Transcribe the stretch of entries below from the line with "1917x1198 pixels. How" through the line with "Click the Task View icon", exactly and with both ends included; leave out all other lines.

[Dataset Boundary: Start]

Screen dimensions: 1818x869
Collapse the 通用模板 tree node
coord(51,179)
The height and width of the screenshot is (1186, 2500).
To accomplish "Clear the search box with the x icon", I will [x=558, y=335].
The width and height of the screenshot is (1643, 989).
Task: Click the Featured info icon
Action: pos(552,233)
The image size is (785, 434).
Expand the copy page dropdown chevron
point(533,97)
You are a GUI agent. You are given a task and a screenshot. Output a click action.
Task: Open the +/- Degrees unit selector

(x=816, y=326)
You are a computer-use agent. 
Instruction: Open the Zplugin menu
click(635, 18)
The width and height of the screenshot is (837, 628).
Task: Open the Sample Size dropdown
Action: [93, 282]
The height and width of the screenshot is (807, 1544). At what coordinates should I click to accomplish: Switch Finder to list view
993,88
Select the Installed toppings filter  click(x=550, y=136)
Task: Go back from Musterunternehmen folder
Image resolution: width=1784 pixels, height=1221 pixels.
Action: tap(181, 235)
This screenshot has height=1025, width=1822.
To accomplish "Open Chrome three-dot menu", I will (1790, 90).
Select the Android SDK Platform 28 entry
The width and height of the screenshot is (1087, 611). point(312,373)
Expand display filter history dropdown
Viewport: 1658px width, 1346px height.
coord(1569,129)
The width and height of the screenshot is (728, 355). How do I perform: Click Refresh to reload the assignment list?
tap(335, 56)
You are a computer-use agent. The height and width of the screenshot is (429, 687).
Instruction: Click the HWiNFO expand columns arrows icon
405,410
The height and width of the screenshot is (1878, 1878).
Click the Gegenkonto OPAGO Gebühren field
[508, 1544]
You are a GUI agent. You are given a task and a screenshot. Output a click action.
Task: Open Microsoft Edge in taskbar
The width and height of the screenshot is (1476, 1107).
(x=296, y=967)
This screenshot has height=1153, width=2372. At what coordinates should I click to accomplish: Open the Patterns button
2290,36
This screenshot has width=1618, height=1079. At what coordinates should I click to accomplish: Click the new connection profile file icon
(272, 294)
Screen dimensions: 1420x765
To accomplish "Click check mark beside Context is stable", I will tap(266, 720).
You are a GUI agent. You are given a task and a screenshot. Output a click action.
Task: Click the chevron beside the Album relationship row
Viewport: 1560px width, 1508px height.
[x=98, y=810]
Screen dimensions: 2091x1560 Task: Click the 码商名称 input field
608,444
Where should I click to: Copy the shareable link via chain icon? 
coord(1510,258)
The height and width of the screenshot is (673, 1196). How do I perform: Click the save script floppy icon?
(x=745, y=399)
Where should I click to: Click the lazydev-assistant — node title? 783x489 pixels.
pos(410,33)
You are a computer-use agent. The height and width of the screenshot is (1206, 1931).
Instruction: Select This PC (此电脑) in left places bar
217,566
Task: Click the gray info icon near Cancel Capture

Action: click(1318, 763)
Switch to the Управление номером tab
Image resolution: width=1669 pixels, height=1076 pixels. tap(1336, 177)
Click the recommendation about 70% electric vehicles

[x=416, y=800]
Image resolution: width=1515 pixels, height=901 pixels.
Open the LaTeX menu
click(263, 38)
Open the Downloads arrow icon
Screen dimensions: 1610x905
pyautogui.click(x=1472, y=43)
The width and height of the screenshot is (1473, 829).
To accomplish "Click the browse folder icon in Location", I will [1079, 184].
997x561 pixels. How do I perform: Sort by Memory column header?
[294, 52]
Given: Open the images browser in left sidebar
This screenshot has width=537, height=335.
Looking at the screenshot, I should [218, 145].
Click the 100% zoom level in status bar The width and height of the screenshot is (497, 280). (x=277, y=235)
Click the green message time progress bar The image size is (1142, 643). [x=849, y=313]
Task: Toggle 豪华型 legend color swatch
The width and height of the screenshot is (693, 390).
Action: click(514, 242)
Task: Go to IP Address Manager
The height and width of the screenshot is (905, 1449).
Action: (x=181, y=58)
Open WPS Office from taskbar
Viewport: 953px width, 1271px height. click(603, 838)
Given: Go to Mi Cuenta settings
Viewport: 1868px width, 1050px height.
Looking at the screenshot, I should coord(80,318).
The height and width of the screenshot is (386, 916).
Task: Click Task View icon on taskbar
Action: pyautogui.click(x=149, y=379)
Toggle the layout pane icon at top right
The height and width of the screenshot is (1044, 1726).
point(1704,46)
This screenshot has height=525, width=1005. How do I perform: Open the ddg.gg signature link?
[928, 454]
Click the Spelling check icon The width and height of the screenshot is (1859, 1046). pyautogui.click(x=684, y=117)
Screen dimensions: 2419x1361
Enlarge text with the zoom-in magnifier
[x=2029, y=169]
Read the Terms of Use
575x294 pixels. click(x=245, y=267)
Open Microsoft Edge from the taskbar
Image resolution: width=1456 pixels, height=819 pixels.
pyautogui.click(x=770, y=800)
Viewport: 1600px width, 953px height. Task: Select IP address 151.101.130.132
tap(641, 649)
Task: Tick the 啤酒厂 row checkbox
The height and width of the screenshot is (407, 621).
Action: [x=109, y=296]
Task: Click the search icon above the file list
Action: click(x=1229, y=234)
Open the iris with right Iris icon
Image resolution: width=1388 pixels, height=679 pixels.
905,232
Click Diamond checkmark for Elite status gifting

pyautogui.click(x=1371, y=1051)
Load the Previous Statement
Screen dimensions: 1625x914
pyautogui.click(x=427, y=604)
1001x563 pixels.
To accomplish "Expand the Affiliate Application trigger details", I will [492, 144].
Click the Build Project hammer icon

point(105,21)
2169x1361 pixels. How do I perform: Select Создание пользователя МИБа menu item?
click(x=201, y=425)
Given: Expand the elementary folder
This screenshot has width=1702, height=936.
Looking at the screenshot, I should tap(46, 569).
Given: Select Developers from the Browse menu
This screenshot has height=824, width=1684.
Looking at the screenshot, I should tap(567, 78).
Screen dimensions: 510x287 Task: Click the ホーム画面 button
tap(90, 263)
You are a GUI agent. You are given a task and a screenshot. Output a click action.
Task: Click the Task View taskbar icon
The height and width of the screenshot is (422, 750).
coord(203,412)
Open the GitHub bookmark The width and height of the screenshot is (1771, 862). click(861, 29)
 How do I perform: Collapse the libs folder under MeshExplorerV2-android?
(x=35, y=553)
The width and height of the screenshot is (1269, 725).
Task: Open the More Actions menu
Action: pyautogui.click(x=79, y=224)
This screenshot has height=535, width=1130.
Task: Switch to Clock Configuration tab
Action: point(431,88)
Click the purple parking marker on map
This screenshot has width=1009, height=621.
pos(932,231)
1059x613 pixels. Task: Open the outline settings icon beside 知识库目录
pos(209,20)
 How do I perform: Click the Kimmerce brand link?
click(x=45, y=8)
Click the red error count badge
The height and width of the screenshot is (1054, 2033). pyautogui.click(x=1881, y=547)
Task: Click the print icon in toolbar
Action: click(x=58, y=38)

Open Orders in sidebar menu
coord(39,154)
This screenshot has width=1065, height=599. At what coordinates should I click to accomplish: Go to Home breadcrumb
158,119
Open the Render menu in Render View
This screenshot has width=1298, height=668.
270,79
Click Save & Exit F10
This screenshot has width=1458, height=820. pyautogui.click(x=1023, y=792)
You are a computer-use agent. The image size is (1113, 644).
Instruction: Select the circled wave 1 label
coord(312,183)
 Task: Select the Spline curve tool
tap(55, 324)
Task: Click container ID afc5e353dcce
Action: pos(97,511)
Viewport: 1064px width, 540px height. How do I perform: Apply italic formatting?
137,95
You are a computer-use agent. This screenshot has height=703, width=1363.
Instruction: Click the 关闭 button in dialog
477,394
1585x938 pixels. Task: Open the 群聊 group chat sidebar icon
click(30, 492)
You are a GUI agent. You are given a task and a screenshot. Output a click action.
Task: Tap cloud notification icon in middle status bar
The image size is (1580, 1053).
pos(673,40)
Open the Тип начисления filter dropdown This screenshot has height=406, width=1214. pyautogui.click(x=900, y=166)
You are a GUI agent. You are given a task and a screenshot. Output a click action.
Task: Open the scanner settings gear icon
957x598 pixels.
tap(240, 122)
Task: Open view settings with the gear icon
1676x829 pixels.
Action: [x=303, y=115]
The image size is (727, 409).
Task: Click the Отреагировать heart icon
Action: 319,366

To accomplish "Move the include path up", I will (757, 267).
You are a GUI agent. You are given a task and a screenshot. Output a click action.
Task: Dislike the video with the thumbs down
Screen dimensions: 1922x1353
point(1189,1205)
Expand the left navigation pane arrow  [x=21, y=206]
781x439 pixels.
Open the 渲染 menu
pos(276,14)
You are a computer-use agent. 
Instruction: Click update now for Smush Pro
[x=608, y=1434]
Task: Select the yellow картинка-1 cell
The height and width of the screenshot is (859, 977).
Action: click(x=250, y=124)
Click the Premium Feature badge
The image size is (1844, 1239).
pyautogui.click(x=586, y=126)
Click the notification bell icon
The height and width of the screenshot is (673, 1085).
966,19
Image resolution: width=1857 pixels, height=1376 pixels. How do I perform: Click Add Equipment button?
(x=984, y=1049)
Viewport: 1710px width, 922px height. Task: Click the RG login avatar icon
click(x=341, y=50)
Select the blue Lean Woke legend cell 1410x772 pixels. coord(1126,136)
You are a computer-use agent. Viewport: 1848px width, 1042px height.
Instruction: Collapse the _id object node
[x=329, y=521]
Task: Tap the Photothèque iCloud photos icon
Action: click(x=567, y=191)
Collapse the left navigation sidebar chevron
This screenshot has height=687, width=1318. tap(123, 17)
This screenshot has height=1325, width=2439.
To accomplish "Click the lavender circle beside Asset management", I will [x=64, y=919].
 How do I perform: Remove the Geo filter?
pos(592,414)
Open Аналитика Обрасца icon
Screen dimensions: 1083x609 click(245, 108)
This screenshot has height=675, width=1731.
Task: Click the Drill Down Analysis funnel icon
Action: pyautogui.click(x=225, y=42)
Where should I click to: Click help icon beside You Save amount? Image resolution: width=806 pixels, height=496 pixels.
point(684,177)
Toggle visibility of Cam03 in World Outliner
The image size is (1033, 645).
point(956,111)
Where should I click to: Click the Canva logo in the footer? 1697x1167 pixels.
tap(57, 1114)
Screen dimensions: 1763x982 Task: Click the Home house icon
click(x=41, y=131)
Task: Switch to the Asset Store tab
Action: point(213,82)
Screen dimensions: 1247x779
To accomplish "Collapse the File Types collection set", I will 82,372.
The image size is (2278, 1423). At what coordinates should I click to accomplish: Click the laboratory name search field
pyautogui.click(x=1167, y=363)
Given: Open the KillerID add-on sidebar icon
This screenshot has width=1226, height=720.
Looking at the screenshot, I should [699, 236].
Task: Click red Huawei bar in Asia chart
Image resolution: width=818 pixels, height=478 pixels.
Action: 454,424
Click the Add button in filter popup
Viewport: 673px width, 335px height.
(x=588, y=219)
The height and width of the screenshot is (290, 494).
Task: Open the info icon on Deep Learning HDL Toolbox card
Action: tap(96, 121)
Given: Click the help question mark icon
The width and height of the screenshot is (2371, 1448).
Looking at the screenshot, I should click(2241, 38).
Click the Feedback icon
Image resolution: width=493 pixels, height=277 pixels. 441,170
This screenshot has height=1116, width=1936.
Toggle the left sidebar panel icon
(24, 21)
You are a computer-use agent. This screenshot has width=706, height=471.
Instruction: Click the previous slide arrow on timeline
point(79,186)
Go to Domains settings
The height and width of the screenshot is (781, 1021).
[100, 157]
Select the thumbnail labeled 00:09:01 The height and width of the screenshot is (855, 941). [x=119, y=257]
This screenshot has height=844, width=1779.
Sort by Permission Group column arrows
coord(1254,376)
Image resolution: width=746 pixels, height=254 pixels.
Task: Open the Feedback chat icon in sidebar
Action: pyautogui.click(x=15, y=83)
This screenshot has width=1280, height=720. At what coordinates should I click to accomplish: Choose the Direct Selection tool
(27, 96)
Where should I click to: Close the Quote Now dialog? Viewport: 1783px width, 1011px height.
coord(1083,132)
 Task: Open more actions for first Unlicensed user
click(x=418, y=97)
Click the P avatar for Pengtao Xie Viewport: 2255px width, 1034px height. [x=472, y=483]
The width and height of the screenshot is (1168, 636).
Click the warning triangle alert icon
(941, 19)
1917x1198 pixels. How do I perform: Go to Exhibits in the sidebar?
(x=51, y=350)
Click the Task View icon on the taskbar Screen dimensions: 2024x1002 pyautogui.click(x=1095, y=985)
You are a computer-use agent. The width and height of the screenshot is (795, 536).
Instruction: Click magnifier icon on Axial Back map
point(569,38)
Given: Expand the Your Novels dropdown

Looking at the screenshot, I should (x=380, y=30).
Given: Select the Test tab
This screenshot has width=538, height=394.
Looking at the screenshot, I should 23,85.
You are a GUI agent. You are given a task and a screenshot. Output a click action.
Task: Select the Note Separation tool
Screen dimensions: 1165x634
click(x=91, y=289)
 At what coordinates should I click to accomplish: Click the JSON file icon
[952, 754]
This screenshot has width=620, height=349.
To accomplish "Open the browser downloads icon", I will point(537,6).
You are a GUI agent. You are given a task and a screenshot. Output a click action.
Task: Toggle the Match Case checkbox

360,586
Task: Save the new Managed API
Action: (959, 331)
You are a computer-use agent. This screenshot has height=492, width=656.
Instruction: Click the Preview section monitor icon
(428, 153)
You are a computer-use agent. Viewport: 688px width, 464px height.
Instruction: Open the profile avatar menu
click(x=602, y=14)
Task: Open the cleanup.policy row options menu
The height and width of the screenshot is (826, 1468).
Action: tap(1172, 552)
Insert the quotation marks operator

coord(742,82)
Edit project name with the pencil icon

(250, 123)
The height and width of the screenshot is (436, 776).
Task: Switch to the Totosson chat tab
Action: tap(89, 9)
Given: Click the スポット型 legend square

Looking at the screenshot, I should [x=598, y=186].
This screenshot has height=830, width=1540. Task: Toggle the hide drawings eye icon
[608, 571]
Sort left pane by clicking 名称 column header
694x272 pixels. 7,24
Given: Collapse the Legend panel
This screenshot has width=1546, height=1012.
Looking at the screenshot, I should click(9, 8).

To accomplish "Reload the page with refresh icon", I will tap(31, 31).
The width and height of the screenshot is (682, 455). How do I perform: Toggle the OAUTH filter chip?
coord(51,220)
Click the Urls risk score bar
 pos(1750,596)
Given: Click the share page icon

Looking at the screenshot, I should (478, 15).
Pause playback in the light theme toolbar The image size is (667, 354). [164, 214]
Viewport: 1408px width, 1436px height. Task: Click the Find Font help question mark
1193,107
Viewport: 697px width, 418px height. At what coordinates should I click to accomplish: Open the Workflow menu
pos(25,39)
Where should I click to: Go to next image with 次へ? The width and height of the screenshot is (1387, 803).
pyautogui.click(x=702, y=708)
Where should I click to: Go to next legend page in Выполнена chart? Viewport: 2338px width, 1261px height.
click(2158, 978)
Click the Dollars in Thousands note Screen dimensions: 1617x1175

[Dataset Boundary: End]

(Problem solution)
1917x1198 pixels. How do I perform: Go to Exhibits in the sidebar?
(x=51, y=350)
Click the Task View icon on the taskbar Screen dimensions: 2024x1002 pyautogui.click(x=1095, y=985)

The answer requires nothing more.